Rhonda is from Chicago and grew up in Englewood. She has three children, now adults, and has lived in her home in Auburn Gresham for 21 years. Rhonda is a home daycare provider. Rhonda has been incredibly resourceful in managing her home over the twenty years she’s lived in it. She was proactive when she first moved into her home by working with Community and Economic Development Association (CEDA), to get a home assessment and install insulation. On average, households can save up to 15% on heating and cooling costs by insulating their house and sealing gaps and cracks where air comes in. Because she operates a daycare out of her home, Rhonda pays special attention to the mandates and programs that keep her house safe for the children she cares for. In addition to insulation and other upgrades that made her home energy efficient, healthy, and safe for children, Rhonda has renovated her house over time to really make it her own.

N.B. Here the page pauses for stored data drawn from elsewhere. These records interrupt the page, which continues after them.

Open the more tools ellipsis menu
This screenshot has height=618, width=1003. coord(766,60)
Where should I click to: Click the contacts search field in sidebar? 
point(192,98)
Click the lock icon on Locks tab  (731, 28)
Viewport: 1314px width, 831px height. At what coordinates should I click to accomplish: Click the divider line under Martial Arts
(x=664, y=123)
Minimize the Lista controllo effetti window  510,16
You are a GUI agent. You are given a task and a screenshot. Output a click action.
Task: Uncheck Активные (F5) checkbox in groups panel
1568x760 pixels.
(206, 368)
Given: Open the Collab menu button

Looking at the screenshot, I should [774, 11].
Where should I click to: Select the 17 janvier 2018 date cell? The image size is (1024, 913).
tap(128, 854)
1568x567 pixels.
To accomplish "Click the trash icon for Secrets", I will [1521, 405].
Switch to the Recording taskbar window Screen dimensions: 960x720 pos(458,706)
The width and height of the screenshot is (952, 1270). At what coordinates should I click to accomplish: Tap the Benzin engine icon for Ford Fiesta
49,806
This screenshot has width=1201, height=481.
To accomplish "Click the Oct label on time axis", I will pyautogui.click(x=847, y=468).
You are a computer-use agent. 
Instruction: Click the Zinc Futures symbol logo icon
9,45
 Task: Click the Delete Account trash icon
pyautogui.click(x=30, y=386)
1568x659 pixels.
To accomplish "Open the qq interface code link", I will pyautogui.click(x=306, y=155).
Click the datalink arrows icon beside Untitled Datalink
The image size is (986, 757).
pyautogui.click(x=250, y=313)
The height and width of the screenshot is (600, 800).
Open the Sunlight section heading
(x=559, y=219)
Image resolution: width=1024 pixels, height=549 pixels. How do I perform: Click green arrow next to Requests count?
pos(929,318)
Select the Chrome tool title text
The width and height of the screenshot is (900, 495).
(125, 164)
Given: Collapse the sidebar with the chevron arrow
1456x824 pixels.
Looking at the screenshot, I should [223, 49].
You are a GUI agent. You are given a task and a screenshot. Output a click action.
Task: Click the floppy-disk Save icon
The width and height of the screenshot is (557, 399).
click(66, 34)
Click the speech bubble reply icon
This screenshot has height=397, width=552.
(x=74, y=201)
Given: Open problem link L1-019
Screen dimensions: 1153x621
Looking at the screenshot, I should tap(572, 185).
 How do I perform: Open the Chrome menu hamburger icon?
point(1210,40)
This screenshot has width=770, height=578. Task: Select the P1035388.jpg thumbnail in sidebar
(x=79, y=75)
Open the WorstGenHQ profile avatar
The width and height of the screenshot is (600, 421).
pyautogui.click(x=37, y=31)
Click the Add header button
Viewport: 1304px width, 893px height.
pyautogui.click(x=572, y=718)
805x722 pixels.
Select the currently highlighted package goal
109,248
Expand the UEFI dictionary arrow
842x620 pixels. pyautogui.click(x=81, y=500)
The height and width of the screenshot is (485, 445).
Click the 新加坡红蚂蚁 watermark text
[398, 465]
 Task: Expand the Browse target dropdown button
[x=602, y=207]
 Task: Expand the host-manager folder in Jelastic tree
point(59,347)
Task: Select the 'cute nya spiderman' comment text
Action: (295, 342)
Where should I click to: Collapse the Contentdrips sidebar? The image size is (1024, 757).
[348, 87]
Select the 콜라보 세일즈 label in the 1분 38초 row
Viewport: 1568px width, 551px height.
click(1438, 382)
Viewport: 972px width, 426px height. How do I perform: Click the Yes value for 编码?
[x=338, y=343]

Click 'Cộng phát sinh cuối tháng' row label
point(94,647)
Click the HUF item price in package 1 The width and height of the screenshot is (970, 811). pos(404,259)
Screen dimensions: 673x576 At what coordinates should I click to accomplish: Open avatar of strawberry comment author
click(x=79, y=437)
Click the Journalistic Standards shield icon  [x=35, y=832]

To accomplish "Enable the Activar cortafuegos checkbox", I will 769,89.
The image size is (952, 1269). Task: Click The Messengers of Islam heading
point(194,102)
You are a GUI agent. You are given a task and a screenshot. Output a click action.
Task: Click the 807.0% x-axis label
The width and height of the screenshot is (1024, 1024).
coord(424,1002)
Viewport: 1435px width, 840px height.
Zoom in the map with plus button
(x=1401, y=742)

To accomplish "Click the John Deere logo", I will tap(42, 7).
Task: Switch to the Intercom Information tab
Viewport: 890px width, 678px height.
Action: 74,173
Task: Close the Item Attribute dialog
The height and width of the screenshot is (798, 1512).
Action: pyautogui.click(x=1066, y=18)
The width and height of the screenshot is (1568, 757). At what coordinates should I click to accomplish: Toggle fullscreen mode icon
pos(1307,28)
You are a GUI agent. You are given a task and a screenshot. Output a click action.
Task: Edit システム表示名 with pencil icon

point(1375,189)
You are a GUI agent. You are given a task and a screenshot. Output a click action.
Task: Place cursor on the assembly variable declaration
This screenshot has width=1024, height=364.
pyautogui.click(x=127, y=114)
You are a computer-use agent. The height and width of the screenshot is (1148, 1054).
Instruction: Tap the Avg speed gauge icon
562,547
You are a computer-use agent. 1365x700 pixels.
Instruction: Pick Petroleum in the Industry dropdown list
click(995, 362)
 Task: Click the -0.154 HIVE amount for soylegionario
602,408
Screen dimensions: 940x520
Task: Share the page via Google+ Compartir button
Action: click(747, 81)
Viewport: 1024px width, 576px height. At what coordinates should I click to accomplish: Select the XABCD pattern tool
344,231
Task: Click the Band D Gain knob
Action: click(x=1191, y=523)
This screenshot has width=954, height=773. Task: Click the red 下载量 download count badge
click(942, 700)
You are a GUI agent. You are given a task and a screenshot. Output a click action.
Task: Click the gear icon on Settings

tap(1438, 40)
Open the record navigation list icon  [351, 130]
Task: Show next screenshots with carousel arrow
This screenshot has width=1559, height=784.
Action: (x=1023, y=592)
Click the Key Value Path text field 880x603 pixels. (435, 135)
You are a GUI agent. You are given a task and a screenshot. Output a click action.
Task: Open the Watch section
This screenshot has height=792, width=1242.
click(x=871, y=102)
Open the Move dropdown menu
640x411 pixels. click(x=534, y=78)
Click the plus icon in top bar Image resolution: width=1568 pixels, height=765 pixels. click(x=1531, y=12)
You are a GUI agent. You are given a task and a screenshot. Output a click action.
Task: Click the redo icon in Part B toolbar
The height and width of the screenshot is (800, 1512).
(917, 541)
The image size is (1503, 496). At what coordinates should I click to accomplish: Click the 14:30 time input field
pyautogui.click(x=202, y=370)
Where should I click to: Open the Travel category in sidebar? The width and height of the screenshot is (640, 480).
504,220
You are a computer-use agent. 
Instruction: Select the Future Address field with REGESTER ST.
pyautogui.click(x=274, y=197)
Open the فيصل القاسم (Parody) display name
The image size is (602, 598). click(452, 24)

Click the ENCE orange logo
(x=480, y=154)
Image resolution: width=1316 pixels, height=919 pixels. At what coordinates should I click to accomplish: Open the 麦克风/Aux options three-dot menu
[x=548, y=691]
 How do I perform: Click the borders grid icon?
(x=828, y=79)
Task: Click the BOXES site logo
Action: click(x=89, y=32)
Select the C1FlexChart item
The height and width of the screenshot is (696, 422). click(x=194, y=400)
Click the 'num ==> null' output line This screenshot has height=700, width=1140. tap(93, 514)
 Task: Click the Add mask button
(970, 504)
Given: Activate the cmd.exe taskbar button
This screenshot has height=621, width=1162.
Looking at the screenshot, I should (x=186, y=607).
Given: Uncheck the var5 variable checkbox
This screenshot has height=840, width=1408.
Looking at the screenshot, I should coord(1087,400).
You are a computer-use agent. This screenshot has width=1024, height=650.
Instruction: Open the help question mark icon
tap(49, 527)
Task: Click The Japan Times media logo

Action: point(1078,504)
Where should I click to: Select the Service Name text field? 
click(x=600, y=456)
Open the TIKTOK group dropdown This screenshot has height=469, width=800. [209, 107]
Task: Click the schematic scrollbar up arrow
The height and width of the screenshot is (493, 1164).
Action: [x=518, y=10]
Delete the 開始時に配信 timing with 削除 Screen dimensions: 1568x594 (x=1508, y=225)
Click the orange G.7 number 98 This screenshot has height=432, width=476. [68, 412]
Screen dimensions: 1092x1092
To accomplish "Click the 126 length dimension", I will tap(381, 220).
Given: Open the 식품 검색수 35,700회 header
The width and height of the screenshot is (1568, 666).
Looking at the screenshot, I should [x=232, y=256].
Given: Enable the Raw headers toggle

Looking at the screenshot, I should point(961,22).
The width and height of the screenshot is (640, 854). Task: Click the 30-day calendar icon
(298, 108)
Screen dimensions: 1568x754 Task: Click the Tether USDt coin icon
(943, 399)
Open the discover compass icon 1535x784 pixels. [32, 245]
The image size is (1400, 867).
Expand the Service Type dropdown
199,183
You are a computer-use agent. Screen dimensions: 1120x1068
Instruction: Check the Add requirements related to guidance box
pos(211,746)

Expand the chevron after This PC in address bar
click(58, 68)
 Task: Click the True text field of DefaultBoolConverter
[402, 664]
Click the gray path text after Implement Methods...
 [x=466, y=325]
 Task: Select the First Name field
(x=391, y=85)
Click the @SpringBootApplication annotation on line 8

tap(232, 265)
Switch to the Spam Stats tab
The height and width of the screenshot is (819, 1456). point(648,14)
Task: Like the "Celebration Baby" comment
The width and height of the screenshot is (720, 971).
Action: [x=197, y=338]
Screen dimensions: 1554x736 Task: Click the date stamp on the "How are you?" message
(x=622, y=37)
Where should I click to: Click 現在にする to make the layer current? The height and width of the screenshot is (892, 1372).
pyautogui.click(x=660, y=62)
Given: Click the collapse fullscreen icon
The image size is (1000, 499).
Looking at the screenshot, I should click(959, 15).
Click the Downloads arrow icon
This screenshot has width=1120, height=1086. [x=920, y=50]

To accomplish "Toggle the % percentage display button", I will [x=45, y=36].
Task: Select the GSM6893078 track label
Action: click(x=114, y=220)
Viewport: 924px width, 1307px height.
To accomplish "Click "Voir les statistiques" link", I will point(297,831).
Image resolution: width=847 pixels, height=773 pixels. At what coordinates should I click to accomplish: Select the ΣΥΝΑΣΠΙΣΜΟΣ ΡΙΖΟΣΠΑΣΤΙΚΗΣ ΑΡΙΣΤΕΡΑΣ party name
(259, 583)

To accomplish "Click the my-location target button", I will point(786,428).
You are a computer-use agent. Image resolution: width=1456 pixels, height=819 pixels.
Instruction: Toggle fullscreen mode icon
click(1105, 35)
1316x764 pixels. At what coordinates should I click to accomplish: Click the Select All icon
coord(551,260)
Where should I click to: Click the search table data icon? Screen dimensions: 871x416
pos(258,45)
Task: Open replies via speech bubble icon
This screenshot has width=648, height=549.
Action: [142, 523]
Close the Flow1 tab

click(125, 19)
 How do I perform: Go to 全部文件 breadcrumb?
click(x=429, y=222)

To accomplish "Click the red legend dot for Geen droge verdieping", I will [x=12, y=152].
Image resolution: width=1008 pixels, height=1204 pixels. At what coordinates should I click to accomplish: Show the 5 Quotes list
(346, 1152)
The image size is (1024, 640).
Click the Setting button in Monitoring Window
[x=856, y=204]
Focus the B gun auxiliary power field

Behavioral Responses to Energy Insecurity
Throughout the years in her home, Rhonda has gotten very acquainted with how her heating system works. She’s developed effective strategies for her furnace so that she can keep her heating bills as low as possible, while still staying comfortable in her home. Before she had her windows replaced, Rhonda used to put plastic over them in the winter to keep out the cold air. She also discovered ways to manage paying her bills, especially in the winter when natural gas can get really expensive. Energy insecurity means that a household struggles to meet their basic energy needs. When a family faces this challenge, it can impact not just their finances but also their behaviors and how they respond to the challenge. Rhonda’s experiences are very common and are crucial to understanding the wide range of challenges people face when it comes to their home energy use. Energy insecurity isn’t just about the cost, it’s also about the home itself and the ways people respond to their situation. More research is needed to continue studying the broad scope of energy affordability and energy insecurity, and more policy and investment are needed to support proactive homeowners like Rhonda, as well as protect households who are facing this challenge.